Kieślowski and Piesiewicz ‘s style steers an adept course between art cinema and soap opera. Some of the episodes are quite different-looking. A story occurring at Christmastime is bright and slick. Another is drab and grainy. Another chapter is color-filtered in ugly yellows and greens, to strange effect, almost like Lars Von Trier’s Breaking the Waves.

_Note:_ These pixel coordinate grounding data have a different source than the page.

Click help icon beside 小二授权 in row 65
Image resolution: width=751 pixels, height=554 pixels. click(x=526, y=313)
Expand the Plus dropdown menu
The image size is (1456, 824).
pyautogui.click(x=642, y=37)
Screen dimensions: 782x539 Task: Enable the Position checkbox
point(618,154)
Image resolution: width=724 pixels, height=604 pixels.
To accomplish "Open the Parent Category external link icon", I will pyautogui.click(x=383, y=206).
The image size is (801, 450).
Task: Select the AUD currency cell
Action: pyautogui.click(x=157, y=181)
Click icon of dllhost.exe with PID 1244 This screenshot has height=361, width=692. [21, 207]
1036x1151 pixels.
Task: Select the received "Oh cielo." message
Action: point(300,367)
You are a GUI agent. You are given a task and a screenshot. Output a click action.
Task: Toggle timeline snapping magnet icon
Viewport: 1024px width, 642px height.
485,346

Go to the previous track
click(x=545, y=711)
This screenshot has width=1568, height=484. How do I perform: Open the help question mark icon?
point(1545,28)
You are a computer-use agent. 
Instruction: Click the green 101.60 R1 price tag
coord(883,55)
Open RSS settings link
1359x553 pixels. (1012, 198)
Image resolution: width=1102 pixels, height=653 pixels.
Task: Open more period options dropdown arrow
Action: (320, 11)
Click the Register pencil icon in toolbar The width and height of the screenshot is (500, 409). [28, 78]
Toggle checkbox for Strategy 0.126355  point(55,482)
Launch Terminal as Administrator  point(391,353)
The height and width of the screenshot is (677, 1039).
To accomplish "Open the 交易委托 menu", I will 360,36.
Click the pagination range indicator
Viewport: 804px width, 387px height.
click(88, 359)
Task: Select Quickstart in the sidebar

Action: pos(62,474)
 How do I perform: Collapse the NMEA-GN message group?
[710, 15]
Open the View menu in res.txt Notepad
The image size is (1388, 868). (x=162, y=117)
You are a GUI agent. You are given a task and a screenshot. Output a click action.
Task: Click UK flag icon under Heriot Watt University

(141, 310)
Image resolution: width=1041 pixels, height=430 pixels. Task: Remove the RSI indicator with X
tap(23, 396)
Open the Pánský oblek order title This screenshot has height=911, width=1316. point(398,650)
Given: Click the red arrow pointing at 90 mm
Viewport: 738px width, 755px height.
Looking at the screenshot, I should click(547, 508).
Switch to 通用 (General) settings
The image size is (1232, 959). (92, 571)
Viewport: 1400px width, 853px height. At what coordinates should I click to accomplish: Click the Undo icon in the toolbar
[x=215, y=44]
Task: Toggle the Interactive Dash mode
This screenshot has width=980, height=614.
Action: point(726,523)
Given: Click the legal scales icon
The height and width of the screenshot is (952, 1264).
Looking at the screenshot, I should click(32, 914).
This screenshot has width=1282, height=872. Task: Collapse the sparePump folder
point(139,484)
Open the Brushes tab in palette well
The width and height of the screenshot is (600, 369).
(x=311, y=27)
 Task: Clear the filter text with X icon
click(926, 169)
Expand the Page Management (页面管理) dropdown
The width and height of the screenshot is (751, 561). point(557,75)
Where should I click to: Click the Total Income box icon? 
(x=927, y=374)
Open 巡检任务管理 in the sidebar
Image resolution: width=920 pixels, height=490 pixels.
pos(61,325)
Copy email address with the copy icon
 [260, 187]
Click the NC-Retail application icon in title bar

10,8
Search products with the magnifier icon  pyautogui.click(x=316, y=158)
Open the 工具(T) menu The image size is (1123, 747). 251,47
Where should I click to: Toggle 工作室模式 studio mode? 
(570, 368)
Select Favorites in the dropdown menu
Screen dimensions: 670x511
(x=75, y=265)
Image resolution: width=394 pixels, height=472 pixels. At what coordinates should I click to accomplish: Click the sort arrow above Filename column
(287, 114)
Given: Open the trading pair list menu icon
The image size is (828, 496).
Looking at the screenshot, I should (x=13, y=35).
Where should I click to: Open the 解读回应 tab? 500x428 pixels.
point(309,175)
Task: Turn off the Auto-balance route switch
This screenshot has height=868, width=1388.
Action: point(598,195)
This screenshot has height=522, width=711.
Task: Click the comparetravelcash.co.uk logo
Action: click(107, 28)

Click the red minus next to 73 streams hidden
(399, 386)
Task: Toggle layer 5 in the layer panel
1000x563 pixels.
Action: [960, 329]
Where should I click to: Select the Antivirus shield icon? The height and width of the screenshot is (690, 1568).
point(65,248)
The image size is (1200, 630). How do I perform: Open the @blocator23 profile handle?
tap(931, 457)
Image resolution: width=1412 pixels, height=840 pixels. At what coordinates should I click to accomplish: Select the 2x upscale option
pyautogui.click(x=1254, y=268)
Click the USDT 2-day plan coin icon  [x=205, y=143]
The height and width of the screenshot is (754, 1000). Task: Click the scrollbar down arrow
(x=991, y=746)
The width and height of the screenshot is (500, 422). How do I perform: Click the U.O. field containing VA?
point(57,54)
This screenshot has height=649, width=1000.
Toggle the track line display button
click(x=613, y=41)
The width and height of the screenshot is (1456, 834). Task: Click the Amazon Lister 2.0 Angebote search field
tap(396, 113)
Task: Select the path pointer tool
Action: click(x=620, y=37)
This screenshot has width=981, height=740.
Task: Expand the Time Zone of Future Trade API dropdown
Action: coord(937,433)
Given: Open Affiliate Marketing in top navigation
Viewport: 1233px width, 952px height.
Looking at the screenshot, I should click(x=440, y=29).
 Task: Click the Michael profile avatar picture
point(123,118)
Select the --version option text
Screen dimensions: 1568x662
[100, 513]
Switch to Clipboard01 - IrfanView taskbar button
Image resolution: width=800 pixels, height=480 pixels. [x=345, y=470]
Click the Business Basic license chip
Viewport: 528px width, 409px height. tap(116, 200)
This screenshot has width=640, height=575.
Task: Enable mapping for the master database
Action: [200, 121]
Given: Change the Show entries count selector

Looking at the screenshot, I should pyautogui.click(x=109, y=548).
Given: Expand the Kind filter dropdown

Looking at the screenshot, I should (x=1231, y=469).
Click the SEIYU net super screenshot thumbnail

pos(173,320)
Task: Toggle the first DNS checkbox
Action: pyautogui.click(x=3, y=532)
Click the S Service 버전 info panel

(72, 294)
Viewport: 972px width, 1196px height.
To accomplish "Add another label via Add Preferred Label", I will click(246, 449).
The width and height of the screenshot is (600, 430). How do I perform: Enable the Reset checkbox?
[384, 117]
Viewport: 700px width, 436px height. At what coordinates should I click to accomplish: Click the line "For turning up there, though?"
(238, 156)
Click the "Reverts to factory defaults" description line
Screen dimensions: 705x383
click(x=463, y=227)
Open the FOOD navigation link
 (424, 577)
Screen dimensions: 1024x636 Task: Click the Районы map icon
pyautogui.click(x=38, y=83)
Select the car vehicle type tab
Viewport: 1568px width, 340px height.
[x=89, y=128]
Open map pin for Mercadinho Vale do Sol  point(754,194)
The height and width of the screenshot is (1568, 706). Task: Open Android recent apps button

Since the stories are more interested in presenting human problems than in wrapping them up in neat resolutions, viewers needing everything spelled out for them might be disappointed. That doesn’t mean empty endings where people contemplate blank walls for minutes on end. These are all very accessible dramas. And, finally, because Dekalog is from Poland and not PC-conscious Hollywood, there will be people who reject some of the tales because their ‘messages’ can be interpreted as conservative or old-fashioned. None of the characters carries the burden of representing anything but their own consciousness … none are perfect, and none conform to ‘appropriate’ stereotypes.

The world of Dekalog is Warsaw, where people are getting along as best they can, living in simple apartments, dealing with their lives in less than lavish surroundings. It is refreshing to see stories with characters not completely bound up by typical American concerns about ambition, status, success. Hollywood has a hard time when trying to tell stories that place the personal traumas of people above their economic status. The poor are usually treated with condescension. Rich people’s problems seem minor compared to their lavish on-screen lifestyles, which many viewers resent. How does one get worked up over the problems of movie celebrities, no matter what’s happening to them? They’ll just be on ET tomorrow, talking about how tough it is to be a superstar.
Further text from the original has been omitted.